Une connaissance inutile, extrait
fionavanessa
Je n'aime pas les donneurs de leçons. C'est que j'ai été
bercée et nourrie par des professeurs qui relevaient plutôt
de l'accompagnement socratique, des accoucheurs d'âme.
Je n'aime donc pas qu'on me dise quoi faire et quoi penser.
Court-circuit pour le cheminement naturellement évolutif
de la pensée.
Ici, je voudrais partager, notamment pour une amie
lectrice, ce texte dont la sombre force me tomba en plein
cœur, à l'âge où les expériences se gravent à vie. De l'élec-
tricité de haute tension. Qui parle de soi-même.

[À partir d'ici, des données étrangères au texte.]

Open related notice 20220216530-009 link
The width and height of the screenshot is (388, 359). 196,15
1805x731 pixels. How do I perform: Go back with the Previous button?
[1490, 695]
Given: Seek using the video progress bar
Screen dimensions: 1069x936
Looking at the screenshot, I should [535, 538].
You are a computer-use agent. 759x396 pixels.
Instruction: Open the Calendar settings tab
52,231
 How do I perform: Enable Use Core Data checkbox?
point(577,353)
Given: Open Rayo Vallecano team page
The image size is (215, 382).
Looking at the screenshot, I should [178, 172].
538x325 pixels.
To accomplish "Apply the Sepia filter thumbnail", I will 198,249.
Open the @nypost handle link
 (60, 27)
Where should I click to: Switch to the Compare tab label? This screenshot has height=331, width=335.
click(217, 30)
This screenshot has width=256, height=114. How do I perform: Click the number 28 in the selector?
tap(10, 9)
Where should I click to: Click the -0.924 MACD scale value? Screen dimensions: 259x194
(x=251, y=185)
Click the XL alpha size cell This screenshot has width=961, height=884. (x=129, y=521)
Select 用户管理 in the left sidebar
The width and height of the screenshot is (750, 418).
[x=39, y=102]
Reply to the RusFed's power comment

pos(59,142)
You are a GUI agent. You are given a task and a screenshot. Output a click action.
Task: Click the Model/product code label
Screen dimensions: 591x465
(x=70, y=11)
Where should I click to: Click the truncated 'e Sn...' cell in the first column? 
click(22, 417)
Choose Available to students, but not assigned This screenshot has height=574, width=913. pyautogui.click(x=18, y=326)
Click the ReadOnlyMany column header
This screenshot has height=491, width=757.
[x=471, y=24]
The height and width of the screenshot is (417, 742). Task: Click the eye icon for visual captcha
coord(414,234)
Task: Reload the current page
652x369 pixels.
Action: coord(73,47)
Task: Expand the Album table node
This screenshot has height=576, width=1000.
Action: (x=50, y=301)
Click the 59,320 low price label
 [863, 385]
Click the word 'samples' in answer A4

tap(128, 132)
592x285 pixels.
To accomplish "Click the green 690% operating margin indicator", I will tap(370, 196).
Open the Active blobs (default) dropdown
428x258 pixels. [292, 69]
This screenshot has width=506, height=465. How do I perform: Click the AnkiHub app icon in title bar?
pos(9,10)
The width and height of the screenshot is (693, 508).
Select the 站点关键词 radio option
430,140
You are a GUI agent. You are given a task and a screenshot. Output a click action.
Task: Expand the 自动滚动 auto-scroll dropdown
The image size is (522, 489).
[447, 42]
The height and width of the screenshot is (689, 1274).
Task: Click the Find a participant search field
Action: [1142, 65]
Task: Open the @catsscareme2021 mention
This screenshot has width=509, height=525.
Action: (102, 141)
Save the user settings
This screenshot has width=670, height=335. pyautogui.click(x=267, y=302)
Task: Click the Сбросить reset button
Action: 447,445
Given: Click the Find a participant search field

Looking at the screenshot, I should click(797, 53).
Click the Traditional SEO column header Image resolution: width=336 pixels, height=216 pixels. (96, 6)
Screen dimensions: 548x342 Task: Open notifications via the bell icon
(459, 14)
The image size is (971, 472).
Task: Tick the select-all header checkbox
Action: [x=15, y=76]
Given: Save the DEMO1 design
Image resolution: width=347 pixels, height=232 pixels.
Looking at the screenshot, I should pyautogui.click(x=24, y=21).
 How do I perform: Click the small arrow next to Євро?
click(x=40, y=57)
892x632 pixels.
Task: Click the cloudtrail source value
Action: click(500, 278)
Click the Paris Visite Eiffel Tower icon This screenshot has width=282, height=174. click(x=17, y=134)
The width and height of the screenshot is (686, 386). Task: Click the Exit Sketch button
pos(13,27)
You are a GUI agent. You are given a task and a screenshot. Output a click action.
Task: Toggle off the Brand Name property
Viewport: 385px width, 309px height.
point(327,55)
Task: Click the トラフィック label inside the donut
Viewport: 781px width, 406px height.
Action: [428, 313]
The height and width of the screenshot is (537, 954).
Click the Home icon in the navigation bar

J'eus la chance de faire partie de l'ensemble de comédien-
nes qui rendit hommage à Charlotte Delbo, il y a un peu plus de
vingt ans, à la radio et en public.
Les quatre livres, mélange de récits décrivant des événements
inimaginables dans un ton brut, de recherches biographiques
sur ses compagnes de captivité, et de poèmes, ces livres tien-nent une place très à part pour moi, et ont révolutionné ma
vision des choses. Je trouve ce poème-ci tellement vrai et intemporel. C'est la dernière page de l'un de
ses livres-témoignage.
Charlotte Delbo fut résistante, déportée, et aussi, fut la
secrétaire de Louis Jouvet.
Prière aux vivants pour leur pardonner d'être vivants
Vous qui passez
bien habillés de tous vos muscles
un vêtement qui vous va bien
qui vous va mal
qui vous va à peu près
vous qui passez
animés d'une vie tumultueuse aux artères
et bien collée au squelette
d'un pas alerte sportif lourdaud
rieurs renfrognés, vous êtes beaux
si quelconques
si quelconquement tout le monde
tellement beaux d'être quelconques
diversement
avec cette vie qui vous empêche
de sentir votre buste qui suit la jambe
votre main au chapeau
votre main sur le coeur
la rotule qui roule doucement au genou
comment vous pardonner d'être vivants...
Vous qui passez
bien habillés de tous vos muscles
comment vous pardonner
ils sont morts tous
Vous passez et vous buvez aux terrasses
vous êtes heureux elle vous aime
mauvaise humeur souci d'argent
comment comment
vous pardonner d'être vivants
comment comment
vous ferez-vous pardonner
par ceux-là qui sont morts
pour que vous passiez
bien habillés de tous vos muscles
que vous buviez aux terrasses
que vous soyez plus jeunes à chaque printemps
Je vous en supplie
faites quelque chose
apprenez un pas
une danse
quelque chose qui vous justifie
qui vous donne le droit
d'être habillés de votre peau de votre poil
apprenez à marcher et à rire
parce que ce serait trop bête
à la fin
que tant soient morts
et que vous viviez
sans rien faire de votre vie.
Je reviens
d'au-delà de la connaissance
il faut maintenant désapprendre
je vois bien qu'autrement
je ne pourrais plus vivre.
Et puis
mieux vaut ne pas y croire
à ces histoires
de revenants
plus jamais vous ne dormirez
si jamais vous les croyez
ces spectres revenants
ces revenants
qui reviennent
sans pouvoir même
expliquer comment.
Charlotte Delbo, Une connaissance inutile, 1970.
Ne jamais oublier surtout et vivre vraiment, merci Fiona
· Il y a presque 8 ans ·marielesmots
C'est mon plaisir, Marie, de pouvoir partager cette beauté. Merci pour votre belle réceptivité.